◆ **TASK**
Retrieve every line from the records in which the word "checkbox" occurs.

RECORD EXTRACTS below:

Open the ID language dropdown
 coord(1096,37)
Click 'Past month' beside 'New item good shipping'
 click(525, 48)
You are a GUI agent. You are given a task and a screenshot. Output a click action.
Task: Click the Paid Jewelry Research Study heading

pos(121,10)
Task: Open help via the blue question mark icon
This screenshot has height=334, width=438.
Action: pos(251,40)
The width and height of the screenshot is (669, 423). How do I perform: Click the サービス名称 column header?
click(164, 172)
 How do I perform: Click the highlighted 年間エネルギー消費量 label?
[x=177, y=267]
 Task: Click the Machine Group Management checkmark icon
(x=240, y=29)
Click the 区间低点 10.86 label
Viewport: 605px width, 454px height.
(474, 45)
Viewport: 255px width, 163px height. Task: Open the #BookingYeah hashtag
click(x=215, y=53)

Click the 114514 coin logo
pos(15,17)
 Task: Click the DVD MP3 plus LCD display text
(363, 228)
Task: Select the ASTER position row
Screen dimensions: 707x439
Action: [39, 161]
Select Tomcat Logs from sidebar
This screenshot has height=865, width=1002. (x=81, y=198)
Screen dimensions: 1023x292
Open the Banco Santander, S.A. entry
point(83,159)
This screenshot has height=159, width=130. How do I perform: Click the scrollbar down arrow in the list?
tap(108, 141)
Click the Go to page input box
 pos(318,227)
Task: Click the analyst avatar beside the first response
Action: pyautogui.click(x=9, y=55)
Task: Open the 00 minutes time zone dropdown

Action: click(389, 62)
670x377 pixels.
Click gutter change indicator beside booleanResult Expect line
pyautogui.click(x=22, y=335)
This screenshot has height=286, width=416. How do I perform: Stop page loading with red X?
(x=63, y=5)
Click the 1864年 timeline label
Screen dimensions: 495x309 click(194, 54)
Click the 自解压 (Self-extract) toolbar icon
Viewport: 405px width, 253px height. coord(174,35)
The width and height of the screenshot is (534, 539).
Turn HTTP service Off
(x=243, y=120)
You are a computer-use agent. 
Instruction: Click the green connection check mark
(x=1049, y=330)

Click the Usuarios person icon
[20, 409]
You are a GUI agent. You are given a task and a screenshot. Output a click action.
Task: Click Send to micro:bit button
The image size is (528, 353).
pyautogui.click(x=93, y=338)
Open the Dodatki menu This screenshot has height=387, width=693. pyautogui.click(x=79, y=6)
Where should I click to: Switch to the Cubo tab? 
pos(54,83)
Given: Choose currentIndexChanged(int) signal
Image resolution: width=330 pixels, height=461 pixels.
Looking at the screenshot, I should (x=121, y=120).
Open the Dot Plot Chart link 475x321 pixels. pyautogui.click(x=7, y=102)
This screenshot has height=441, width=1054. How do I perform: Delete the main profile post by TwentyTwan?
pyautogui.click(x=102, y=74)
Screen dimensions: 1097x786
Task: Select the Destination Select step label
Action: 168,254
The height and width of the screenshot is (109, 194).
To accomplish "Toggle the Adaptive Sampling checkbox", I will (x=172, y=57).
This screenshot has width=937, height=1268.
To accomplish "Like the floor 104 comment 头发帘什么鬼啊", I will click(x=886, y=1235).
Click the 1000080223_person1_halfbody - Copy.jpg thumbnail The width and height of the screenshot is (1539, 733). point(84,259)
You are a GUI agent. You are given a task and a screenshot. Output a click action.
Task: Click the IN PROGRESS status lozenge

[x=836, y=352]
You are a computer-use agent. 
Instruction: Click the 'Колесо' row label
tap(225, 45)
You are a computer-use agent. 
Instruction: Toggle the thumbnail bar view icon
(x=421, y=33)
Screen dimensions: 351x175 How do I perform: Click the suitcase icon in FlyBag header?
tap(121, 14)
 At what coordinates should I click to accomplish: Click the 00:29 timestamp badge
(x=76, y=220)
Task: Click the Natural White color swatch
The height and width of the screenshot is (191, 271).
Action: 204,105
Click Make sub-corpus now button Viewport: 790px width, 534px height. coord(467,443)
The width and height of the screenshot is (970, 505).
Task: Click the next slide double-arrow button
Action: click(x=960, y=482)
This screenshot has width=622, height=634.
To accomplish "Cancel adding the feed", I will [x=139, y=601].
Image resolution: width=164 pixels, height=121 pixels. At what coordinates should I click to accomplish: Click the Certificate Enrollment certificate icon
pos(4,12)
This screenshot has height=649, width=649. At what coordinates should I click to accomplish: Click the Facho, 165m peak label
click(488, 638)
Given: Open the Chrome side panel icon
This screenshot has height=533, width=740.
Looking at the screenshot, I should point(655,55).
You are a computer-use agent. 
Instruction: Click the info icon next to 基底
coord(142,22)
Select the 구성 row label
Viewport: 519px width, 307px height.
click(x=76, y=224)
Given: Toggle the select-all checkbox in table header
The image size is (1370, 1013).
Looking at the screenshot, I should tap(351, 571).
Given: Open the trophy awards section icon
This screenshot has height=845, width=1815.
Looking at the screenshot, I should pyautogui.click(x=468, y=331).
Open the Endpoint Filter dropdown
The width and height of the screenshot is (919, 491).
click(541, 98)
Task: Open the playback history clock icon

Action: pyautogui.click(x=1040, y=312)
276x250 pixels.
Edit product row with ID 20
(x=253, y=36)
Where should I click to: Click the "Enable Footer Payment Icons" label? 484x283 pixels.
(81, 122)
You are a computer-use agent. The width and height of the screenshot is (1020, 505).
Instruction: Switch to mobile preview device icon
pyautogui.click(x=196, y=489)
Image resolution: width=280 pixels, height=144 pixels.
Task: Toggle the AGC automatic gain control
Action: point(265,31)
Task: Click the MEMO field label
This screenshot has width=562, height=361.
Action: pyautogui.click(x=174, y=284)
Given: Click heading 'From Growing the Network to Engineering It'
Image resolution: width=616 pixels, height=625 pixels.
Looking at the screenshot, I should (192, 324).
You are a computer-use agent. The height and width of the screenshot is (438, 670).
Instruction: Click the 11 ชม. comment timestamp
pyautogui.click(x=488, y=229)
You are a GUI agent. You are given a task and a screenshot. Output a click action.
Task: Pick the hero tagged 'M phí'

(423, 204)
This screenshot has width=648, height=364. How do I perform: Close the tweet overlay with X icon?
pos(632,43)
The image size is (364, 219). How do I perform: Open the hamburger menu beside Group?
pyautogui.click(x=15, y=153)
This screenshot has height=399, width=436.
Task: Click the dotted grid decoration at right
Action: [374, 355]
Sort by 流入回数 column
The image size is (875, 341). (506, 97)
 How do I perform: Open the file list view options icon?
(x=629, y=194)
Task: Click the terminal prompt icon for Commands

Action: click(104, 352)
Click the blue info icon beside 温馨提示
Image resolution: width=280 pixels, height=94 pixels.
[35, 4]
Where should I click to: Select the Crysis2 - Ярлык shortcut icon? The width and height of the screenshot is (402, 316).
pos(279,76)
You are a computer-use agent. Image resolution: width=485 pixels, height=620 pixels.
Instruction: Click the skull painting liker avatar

End of RECORD EXTRACTS.

◆ **TASK SOLUTION**
To accomplish "Toggle the Adaptive Sampling checkbox", I will (x=172, y=57).
Given: Toggle the select-all checkbox in table header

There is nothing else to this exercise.